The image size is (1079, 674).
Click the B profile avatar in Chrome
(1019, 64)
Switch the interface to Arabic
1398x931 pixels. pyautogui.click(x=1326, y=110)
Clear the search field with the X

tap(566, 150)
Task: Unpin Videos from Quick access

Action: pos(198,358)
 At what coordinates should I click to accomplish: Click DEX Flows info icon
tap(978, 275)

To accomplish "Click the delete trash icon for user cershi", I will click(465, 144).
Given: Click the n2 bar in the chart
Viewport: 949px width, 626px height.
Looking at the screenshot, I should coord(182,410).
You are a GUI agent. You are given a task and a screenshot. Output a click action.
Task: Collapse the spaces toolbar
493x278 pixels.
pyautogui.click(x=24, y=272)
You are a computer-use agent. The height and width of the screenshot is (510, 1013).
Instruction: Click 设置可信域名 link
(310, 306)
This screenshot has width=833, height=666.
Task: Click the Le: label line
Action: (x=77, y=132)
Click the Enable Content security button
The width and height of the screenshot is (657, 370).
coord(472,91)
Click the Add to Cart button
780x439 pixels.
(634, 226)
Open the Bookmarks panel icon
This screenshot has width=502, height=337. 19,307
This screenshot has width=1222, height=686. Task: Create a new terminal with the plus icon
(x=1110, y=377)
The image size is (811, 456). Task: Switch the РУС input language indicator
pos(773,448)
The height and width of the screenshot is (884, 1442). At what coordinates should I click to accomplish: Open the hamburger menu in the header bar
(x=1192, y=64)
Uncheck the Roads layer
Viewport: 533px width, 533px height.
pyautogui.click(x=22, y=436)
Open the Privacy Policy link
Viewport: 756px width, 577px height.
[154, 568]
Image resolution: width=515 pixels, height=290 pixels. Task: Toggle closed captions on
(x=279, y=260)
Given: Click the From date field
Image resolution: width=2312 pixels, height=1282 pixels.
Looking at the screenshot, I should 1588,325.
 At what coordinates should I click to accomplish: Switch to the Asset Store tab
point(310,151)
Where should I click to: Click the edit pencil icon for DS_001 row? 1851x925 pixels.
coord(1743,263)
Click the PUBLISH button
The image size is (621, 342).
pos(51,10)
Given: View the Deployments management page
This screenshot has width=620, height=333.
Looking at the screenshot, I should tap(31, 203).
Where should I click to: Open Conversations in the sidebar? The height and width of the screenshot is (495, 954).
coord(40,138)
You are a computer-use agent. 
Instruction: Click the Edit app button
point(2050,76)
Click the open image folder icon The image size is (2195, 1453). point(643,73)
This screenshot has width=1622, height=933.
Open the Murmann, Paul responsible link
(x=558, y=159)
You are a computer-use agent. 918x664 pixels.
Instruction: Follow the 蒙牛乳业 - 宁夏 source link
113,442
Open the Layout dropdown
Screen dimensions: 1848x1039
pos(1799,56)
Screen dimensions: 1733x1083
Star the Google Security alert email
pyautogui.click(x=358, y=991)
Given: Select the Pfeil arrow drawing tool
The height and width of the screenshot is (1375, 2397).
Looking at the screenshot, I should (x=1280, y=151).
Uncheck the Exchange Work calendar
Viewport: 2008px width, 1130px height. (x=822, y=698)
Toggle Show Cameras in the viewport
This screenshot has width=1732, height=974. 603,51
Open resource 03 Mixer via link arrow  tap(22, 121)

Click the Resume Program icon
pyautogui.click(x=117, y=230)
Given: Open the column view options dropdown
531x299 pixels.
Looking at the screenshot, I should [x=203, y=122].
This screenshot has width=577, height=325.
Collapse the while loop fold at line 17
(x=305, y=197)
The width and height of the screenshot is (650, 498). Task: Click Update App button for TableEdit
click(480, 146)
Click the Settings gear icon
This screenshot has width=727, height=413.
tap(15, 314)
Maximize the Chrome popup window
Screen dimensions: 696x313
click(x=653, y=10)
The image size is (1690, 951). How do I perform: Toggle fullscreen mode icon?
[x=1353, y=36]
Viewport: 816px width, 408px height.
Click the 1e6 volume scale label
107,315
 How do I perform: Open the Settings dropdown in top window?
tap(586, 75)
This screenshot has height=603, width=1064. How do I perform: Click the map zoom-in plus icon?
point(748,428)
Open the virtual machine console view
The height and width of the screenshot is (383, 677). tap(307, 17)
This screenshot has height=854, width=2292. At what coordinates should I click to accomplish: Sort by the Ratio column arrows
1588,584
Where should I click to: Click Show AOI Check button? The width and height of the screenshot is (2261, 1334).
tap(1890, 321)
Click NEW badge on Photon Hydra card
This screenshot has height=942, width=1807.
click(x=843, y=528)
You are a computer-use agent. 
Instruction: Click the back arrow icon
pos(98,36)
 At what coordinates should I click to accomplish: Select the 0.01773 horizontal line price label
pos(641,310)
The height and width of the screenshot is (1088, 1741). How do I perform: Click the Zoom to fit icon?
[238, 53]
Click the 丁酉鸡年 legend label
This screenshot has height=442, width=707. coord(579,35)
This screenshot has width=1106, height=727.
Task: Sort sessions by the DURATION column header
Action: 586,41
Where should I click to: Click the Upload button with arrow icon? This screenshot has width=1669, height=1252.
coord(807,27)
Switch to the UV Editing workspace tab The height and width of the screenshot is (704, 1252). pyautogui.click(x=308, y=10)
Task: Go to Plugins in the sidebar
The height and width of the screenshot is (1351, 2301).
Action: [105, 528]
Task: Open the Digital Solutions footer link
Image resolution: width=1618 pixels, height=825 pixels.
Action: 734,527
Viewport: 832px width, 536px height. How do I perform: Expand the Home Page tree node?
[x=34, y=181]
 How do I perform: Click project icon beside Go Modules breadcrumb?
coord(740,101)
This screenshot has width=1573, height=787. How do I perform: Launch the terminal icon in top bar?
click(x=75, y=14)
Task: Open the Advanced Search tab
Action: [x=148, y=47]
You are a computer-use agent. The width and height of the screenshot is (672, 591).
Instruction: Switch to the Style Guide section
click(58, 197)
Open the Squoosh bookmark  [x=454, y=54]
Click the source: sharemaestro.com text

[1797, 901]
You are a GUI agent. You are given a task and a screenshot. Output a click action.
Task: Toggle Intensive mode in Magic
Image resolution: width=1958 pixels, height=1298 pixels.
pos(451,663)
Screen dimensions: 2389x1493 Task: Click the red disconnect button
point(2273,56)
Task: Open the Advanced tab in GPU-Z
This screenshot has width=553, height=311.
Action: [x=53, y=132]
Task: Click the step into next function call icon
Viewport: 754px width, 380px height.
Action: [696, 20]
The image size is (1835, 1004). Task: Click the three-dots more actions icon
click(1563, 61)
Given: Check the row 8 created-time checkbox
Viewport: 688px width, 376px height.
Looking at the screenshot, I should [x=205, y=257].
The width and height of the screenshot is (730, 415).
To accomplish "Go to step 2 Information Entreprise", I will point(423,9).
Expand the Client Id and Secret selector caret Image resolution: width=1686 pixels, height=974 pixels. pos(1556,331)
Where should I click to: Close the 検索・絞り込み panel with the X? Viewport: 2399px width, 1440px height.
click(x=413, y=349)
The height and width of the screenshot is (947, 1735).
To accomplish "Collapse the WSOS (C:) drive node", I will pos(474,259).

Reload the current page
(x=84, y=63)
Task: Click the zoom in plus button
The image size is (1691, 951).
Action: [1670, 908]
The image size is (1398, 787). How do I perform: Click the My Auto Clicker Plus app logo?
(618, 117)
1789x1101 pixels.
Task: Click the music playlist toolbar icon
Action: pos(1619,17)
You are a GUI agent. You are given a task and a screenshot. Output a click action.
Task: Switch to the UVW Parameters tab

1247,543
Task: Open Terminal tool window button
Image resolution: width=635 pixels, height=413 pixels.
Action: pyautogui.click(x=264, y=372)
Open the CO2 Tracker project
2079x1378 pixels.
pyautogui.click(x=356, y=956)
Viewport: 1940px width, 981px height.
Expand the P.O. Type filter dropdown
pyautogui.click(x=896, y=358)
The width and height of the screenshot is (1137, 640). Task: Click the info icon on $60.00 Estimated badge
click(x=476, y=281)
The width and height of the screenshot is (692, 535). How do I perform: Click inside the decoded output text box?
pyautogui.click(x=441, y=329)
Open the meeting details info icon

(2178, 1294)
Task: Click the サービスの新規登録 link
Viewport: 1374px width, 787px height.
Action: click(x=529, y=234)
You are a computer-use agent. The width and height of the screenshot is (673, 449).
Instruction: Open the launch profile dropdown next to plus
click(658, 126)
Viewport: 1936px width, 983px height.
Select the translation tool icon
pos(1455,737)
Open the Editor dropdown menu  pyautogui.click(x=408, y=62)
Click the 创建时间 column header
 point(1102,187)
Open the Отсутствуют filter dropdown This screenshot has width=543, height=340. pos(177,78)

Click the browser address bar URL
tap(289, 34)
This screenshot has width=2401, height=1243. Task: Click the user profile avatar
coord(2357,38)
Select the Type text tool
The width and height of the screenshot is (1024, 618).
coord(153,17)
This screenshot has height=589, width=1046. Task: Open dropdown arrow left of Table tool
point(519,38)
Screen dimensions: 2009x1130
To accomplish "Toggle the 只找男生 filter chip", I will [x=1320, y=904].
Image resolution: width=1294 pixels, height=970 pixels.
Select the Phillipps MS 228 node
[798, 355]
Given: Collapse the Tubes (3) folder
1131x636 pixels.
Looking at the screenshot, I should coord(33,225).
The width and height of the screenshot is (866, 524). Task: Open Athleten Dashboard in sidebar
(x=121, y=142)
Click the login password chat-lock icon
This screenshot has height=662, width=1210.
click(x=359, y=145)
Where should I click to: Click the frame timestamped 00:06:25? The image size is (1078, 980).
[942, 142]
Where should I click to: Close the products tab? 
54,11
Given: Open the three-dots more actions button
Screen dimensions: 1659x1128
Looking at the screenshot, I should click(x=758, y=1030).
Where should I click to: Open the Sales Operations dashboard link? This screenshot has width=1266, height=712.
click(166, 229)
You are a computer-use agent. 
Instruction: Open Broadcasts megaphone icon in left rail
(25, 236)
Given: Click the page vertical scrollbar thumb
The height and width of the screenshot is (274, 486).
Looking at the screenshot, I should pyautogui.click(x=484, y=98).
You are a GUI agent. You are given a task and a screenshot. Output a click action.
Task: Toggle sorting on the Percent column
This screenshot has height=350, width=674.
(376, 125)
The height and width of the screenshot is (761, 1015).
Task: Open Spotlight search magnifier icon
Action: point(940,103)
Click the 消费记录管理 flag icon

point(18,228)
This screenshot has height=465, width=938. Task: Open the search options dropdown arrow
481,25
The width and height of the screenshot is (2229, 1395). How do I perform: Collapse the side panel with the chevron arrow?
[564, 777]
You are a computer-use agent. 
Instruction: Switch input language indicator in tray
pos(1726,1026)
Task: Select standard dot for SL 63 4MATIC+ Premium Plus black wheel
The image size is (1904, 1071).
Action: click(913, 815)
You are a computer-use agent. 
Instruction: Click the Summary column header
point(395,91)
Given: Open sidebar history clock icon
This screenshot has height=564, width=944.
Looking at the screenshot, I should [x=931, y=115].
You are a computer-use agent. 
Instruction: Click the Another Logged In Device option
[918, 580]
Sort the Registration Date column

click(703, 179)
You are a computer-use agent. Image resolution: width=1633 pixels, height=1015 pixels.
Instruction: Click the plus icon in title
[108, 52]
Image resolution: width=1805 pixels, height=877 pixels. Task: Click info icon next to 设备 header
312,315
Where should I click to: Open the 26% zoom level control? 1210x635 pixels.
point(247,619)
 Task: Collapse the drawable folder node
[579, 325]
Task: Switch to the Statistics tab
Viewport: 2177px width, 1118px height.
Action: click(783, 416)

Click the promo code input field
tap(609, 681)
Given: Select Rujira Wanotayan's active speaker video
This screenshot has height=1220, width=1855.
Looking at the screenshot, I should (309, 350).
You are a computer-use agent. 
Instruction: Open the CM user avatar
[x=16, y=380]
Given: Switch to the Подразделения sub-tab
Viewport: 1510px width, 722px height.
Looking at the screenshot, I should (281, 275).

------

WORK TASK: Go through the material above and output exactly the lines from the one containing "Task: Collapse the spaces toolbar" through the one containing "Click the Enable Content security button".

OUTPUT FOR THIS TASK:
Task: Collapse the spaces toolbar
493x278 pixels.
pyautogui.click(x=24, y=272)
You are a computer-use agent. The height and width of the screenshot is (510, 1013).
Instruction: Click 设置可信域名 link
(310, 306)
This screenshot has width=833, height=666.
Task: Click the Le: label line
Action: (x=77, y=132)
Click the Enable Content security button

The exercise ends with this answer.